* _Passage shown_
--

The Obamas may have made over $4 million in 2007, but Michelle can still credibly preach on the stump that a nebulous “they” raised the bar on them—as Ivy League loans, private school, camp for the kids, and costly piano lessons do their part to take them down. The “man” of the ’hood — the “man” who smothers black aspirations — is ubiquitous. Indeed, Michelle can testify that he becomes “they” who hound African-Americans even in the white suburbs after they have become millionaires: “Folks set the bar, and then you work hard and you reach the bar — sometimes you surpass the bar — and then they move the bar!”

To the Obamas, the multifarious “they” are also sometimes the illiberal white working classes, who did not accept hope and change and so lost them Pennsylvania and now Indiana. For Michelle Obama, another “they” changed the rules of campaigning and made the Obamas raise ever more cash and create ever more organization: “They tell you to raise money, you raise money. They tell you to build an organization, and you build an organization.”

If, to acquire lucre and power, a Jeremiah Wright realized that he had to allow angrier African-Americans from time to time to vent their own unhappiness by articulating the role of sinister cosmic forces — such as government-induced HIV viruses and magic bombs that target only blacks and Arabs — a Barack Obama sensed that he could trump that, by franchising his politics of grievance to a new neighborhood of affluent white intellectuals and professionals. Obama gave his Pennsylvania “they cling” speech to a nodding Bay Area audience. While white elites lack the economic resentments of Rev. Wright’s flock, they have psychological needs that a mellifluous Obama brilliantly discovered how to address.

--

* _Information provided_

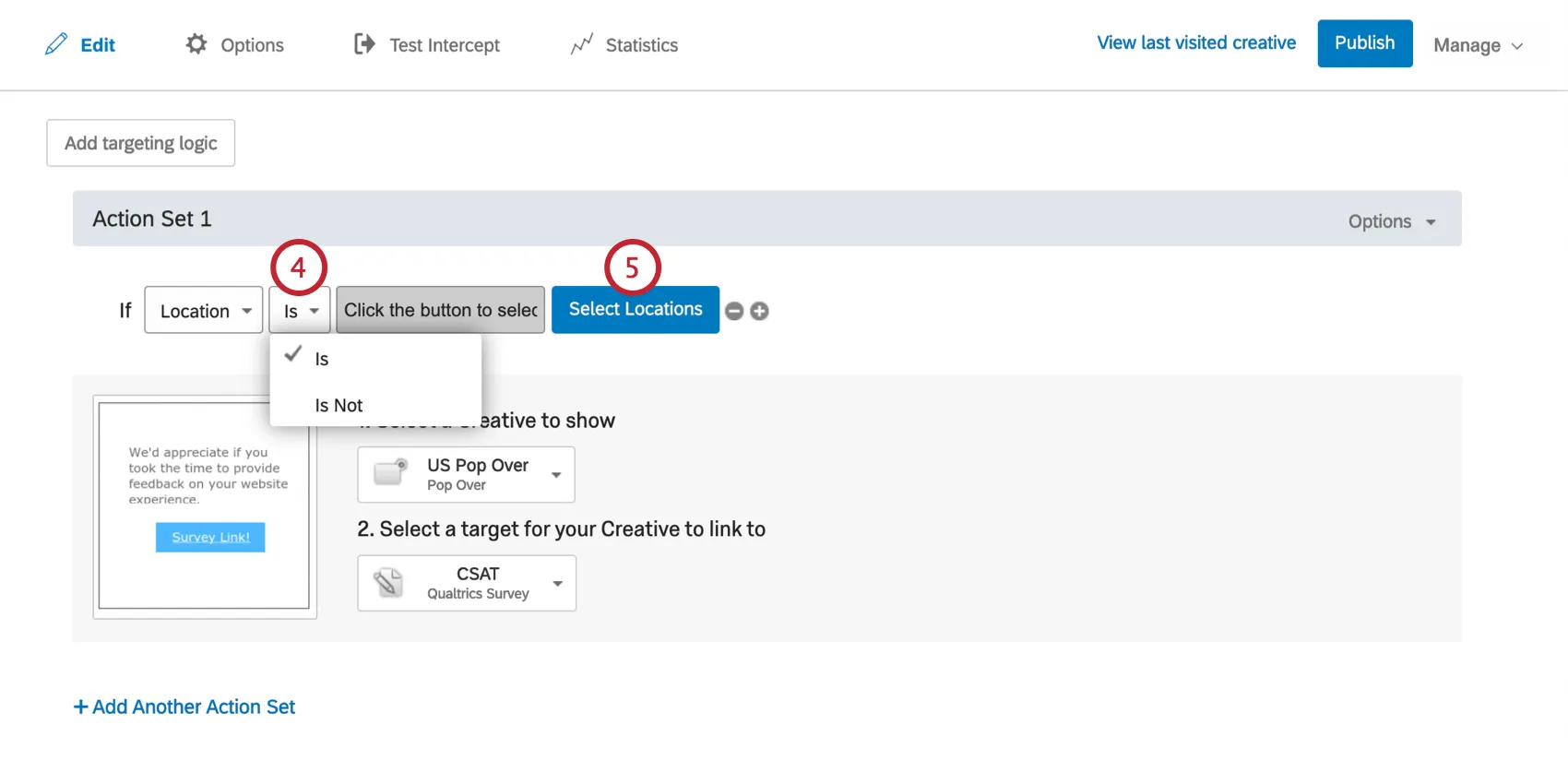This screenshot has height=784, width=1568.
Task: Click the Statistics chart icon
Action: click(x=581, y=44)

--

* _Tasks to carry out_
- 1) Transcribe the passage on the Obamas word for word, starting at "If, to acquire" and ending at "how to address.".
- 2) According to the passage on the Obamas, to what audience did Obama give his Pennsylvania "they cling" speech?
The listing has nothing to do with the passage on the Obamas.

* _Task-by-task answers_
- 1)
If, to acquire lucre and power, a Jeremiah Wright realized that he had to allow angrier African-Americans from time to time to vent their own unhappiness by articulating the role of sinister cosmic forces — such as government-induced HIV viruses and magic bombs that target only blacks and Arabs — a Barack Obama sensed that he could trump that, by franchising his politics of grievance to a new neighborhood of affluent white intellectuals and professionals. Obama gave his Pennsylvania “they cling” speech to a nodding Bay Area audience. While white elites lack the economic resentments of Rev. Wright’s flock, they have psychological needs that a mellifluous Obama brilliantly discovered how to address.

- 2) A nodding Bay Area audience.